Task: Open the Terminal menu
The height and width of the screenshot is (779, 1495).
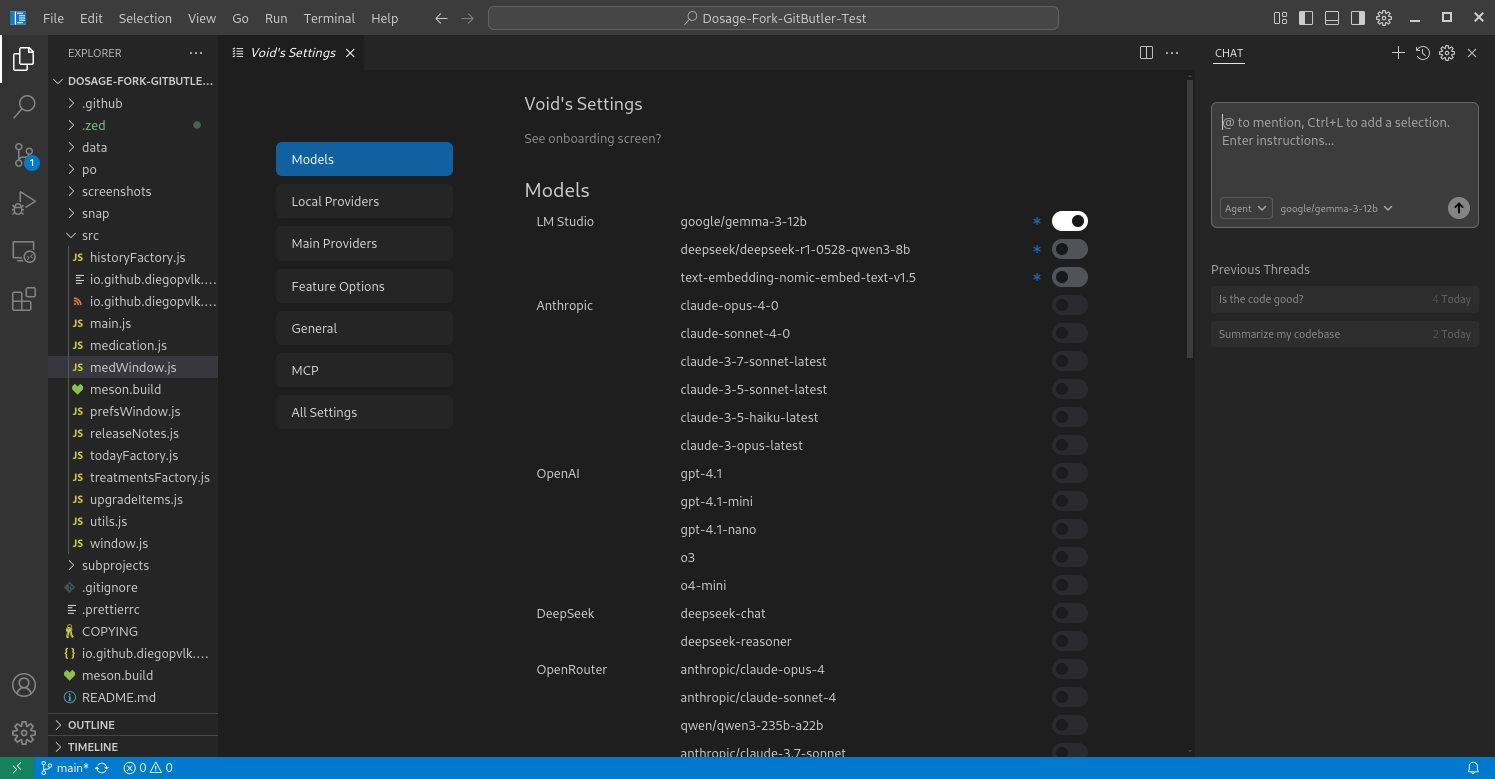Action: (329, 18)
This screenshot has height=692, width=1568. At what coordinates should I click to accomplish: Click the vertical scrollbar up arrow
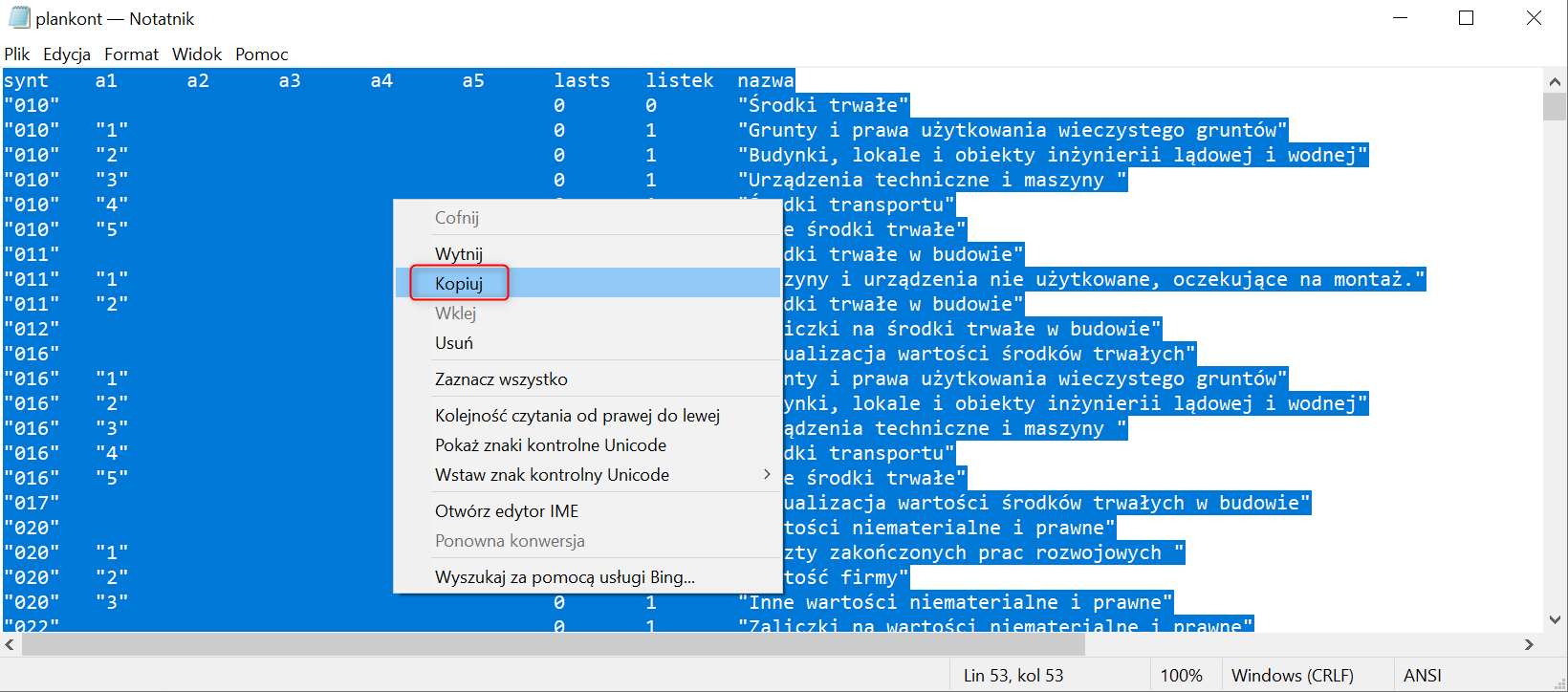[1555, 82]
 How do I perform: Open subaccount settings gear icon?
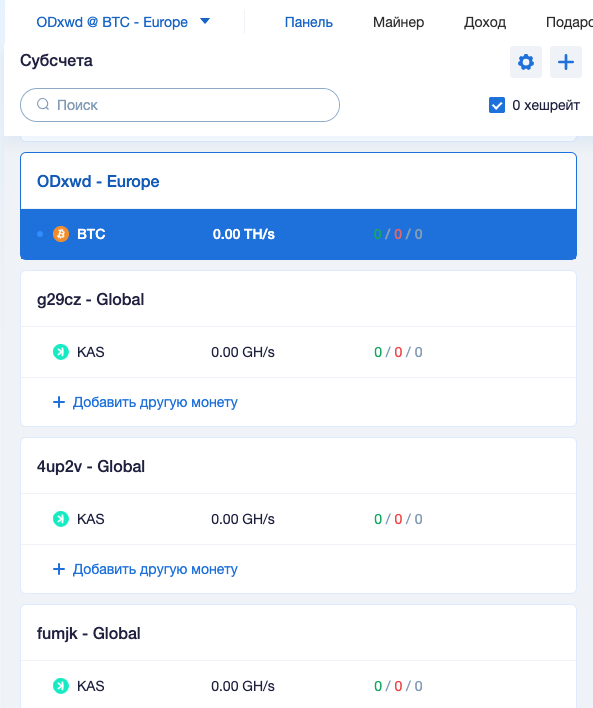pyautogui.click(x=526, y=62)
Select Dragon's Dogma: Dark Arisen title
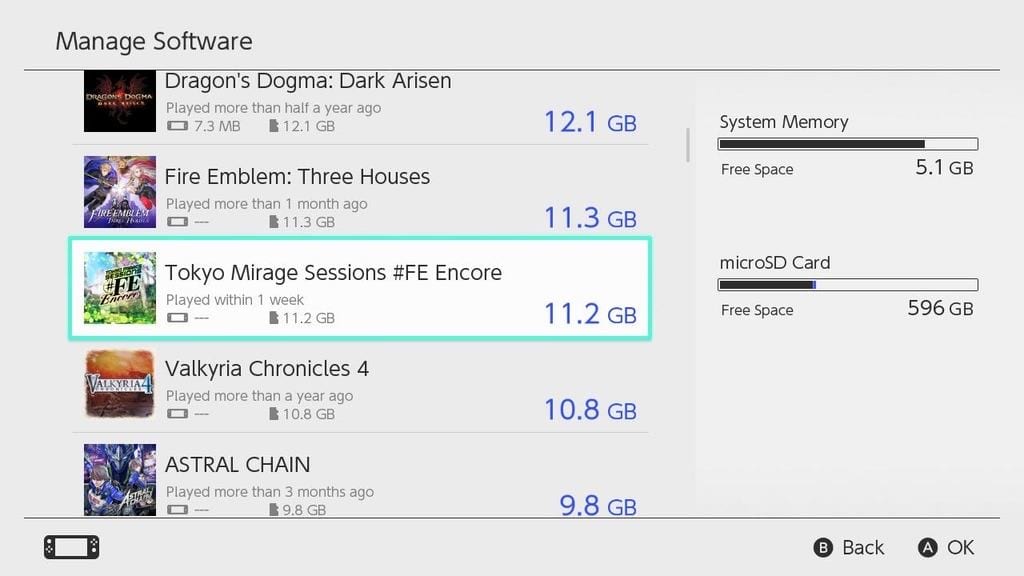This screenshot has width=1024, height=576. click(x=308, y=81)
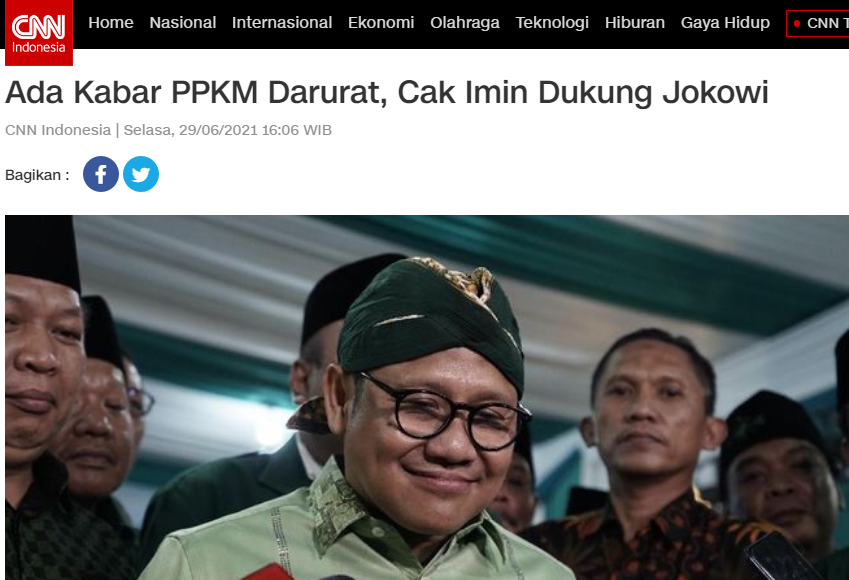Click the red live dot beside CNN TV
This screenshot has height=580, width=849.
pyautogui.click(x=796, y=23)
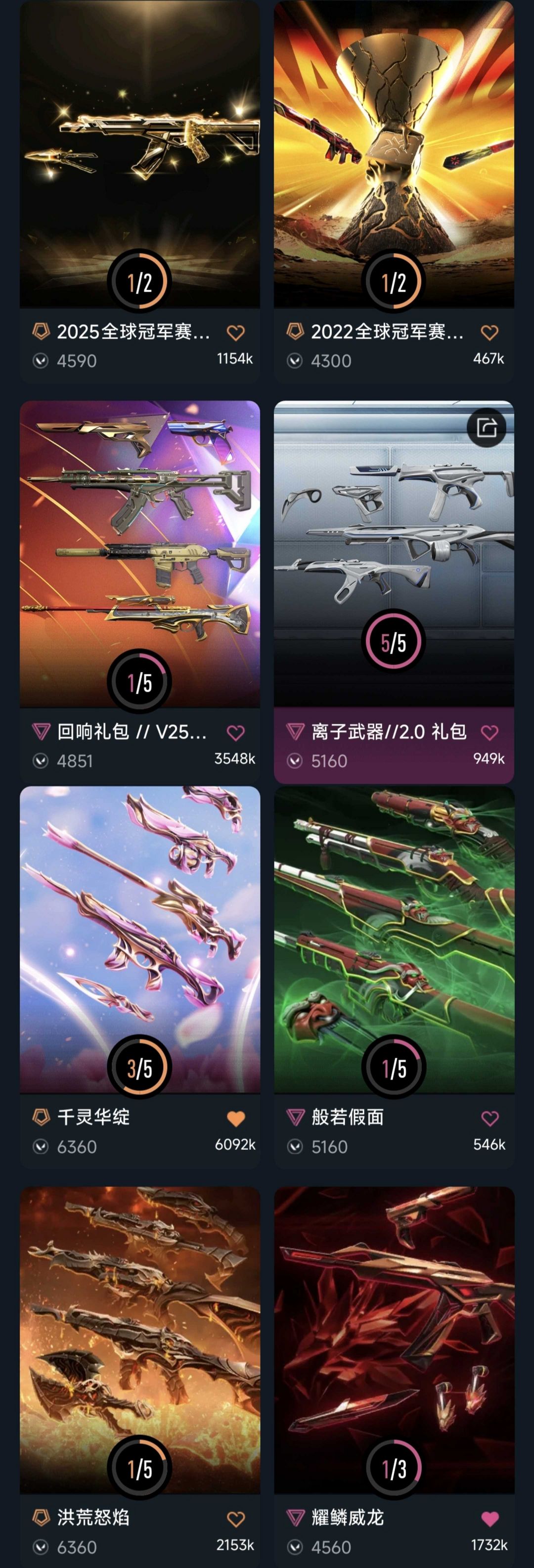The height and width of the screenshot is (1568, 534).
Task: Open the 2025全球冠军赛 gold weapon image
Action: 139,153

What is needed
Without the pictures, transcribe the listing exactly as it stands.

Result below
Task: Open the Terminal menu
The height and width of the screenshot is (779, 1495).
Action: (329, 18)
This screenshot has height=692, width=1568. At what coordinates should I click to accomplish: Click the vertical scrollbar up arrow
[1555, 82]
 How do I perform: Open subaccount settings gear icon?
pyautogui.click(x=526, y=62)
Select Dragon's Dogma: Dark Arisen title
This screenshot has width=1024, height=576. click(x=308, y=81)
Click the red live dot beside CNN TV
This screenshot has height=580, width=849.
pyautogui.click(x=796, y=23)
The height and width of the screenshot is (1568, 534).
Task: Open the 2025全球冠军赛 gold weapon image
Action: 139,153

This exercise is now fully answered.